Hikari is Venus Pink, also the leader of the Venus 5. At the beginning of the story, she learns of her destiny from a talking cat named Buccha. He is a servant of Aphrodite and is sent to earth to aid and instruct the Venus 5. Unfortunately, the girls do not know that they have been selected to be Venus Warriors, and Buccha must find them and inform them of their secret identities. Every Venus warrior has a secret Venus mark on her body, a symbol that marks them as one of the Venus 5.

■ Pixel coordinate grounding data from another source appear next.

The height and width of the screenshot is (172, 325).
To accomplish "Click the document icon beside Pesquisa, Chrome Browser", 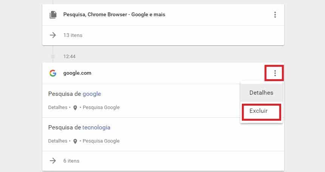I will pos(53,15).
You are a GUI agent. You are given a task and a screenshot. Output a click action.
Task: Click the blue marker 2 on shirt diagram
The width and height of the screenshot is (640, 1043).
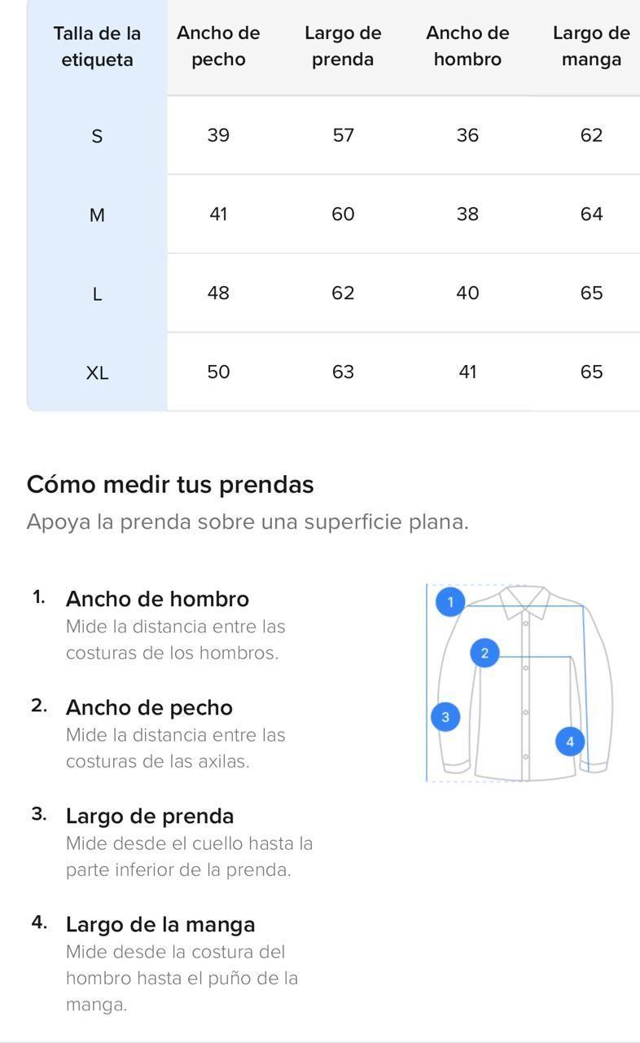tap(484, 653)
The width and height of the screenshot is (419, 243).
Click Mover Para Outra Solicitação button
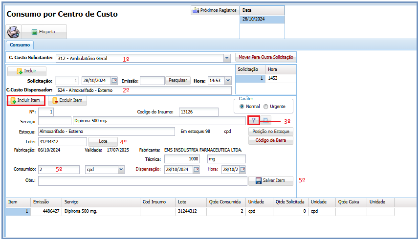pos(265,57)
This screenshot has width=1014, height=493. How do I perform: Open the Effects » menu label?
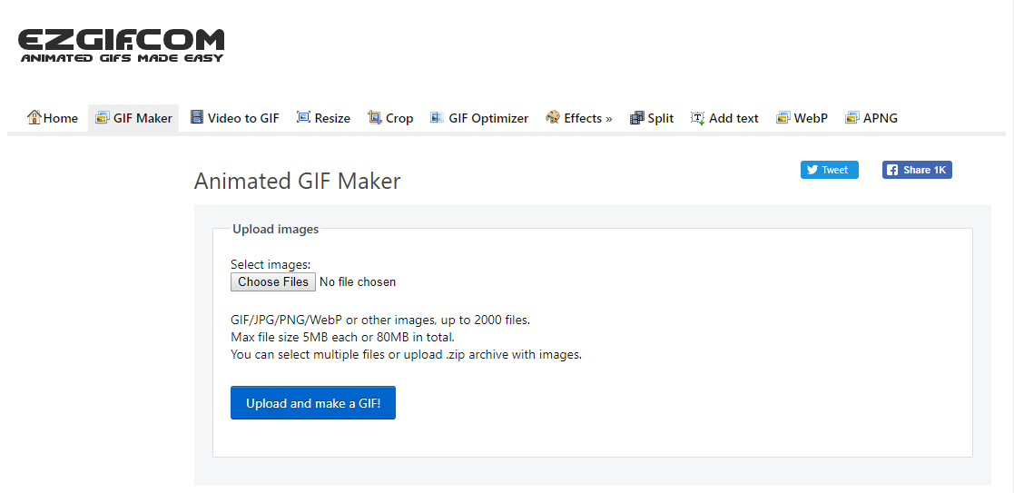pos(588,118)
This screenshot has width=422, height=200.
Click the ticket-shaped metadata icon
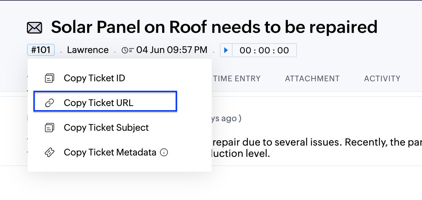[50, 152]

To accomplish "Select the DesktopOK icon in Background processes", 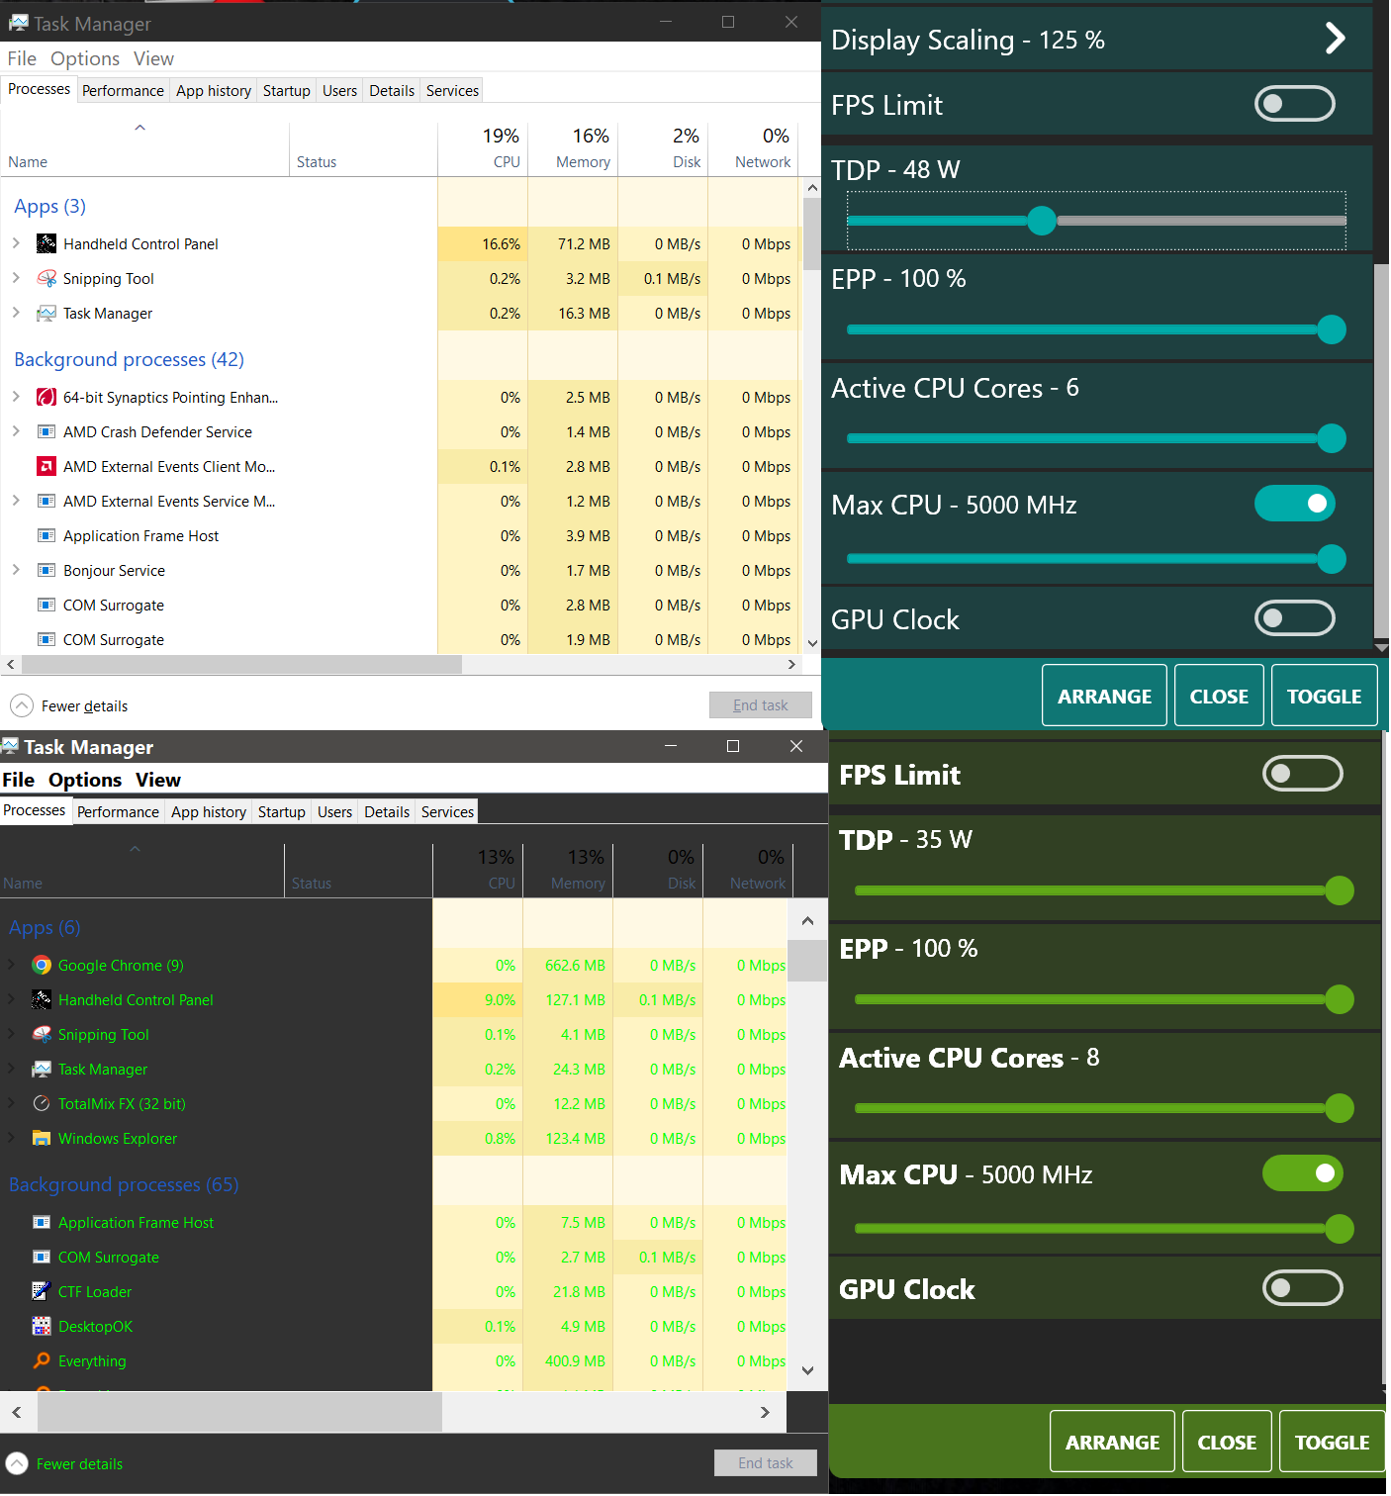I will pyautogui.click(x=41, y=1326).
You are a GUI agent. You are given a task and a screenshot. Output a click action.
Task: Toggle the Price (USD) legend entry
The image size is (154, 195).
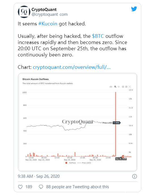(84, 163)
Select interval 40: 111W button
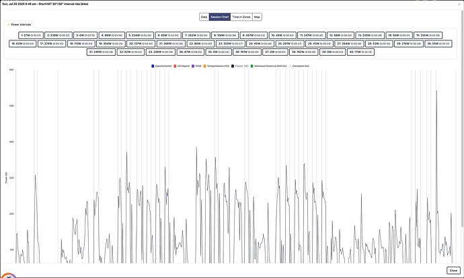Viewport: 464px width, 278px height. [x=362, y=51]
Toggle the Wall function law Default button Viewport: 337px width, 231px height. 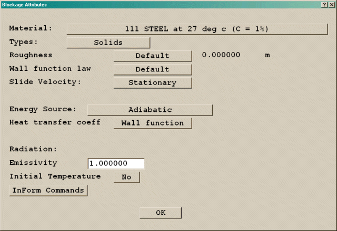pyautogui.click(x=153, y=69)
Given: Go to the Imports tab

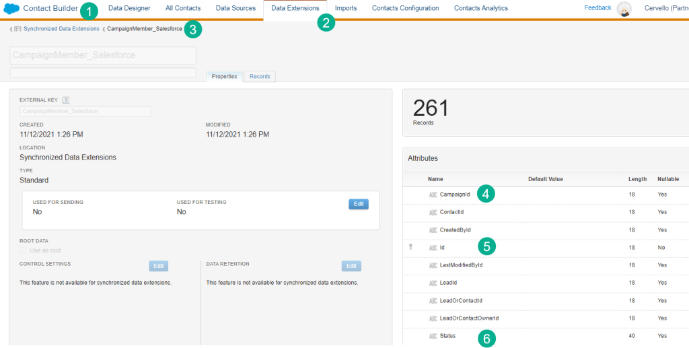Looking at the screenshot, I should (x=346, y=8).
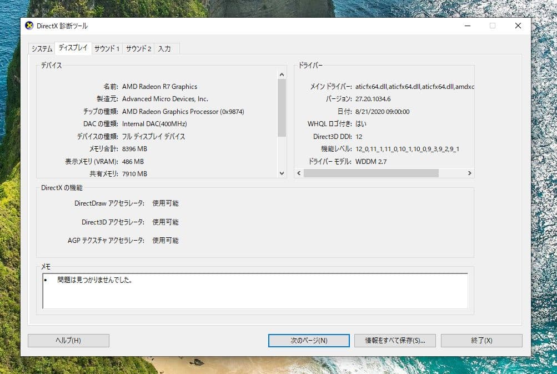Click the DirectDraw アクセラレータ status text
The height and width of the screenshot is (374, 557).
coord(165,203)
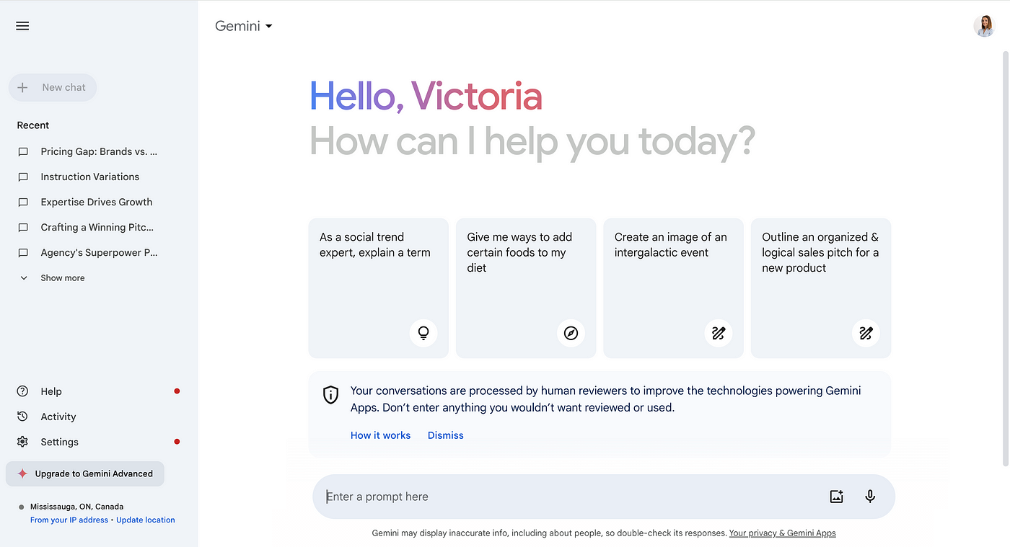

The series is predominated by strong sexual themes, nudity, and gratuitous sex, but has mild violence.

== Characters ==
===Venus team===
- Hikari Misono / Venus Pink: A natural blonde Japanese student of Golden Star Academy. She has good judgement and is friendly, though she also has a bit of a mean streak. She has a pink Venus mark on her stomach.
- Kiyomi Mikawa / Venus Blue: Hikari's best friend. Quickly labeled a 'brain' due to her looks and modest personality. She has a blue Venus mark on her right breast.
- Ikumi Mihara / Venus Green: Recently enrolled at Golden Star, Ikumi is soft-spoken and kind hearted, but has a tough side due to her involvement in a gang from her previous school. She has a green Venus mark on her left thigh.
- Moyu Miyama / Venus Red: A fairly snobby rich girl who attends Golden Star, but she lightens up once she gets acquainted by the rest of the Venus team. She has a red Venus mark on her buttocks.
- Ai Misora / Venus Purple: Local young movie actress who attends Golden Star. She was the only member of the Venus 5 to be discovered by the Inma Empire in 'Inma Ball'. She has the dirtiest mind of the Venus 5 as she is a closet masochist. She has a purple Venus mark on her back.
- Buccha: Somewhat perverted, but otherwise dutiful feline lackey of Aphrodite assigned to gather and train the Venus 5.
- Aphrodite: Greek goddess who is intent on saving Earth from the clutches of the Inma Empire with the Venus 5's help, though she's very snobby.
- Ken Kanagawa / Apollo Junior: A mysterious student at Golden Star who is at first shady and suspicious to the Venus 5. Later in Labyrinth of the Inma, Buccha reveals him to be Aphrodite's younger brother.

===The Inma Lords===
- Empress Necros / Dean Narumi: Perverted ruler of the Inma Empire who is partly futanari. She assumes the disguise of Golden Star's dean.
- Marquis Saturn / Hiroto Tsuchiya: Duke of the Inma Empire who often acts as its omni-man. He assumes the disguise of the school's top English teacher.
- Count Uranus / Yoshihiro Amano: Count of the Inma Empire who features a snake-like twin that protrudes from his stomach and almost always commands the Empire's goblin-like scouts. He assumes the disguise of the school's top math teacher.
- Viscount Neptune / Hiroshi Umino: Viscount of the Inma Empire who has a strong sense of smell and is the only Inma lord with a second face on his stomach and tentacles, though he never uses them. He assumes the role of the school's top biology teacher.
- Baron Pluto / Hideki Meino: Baron of the Inma Empire who also sports a serpentine twin on his body and has X-ray vision he uses to locate the Venus symbols. He assumes the role of the school's top Physical Education teacher.
- Emperor Nero: Abusive, crabby and eccentric old elf put in charge of watching Apollo's casket, seen only in Labyrinth of the Inma.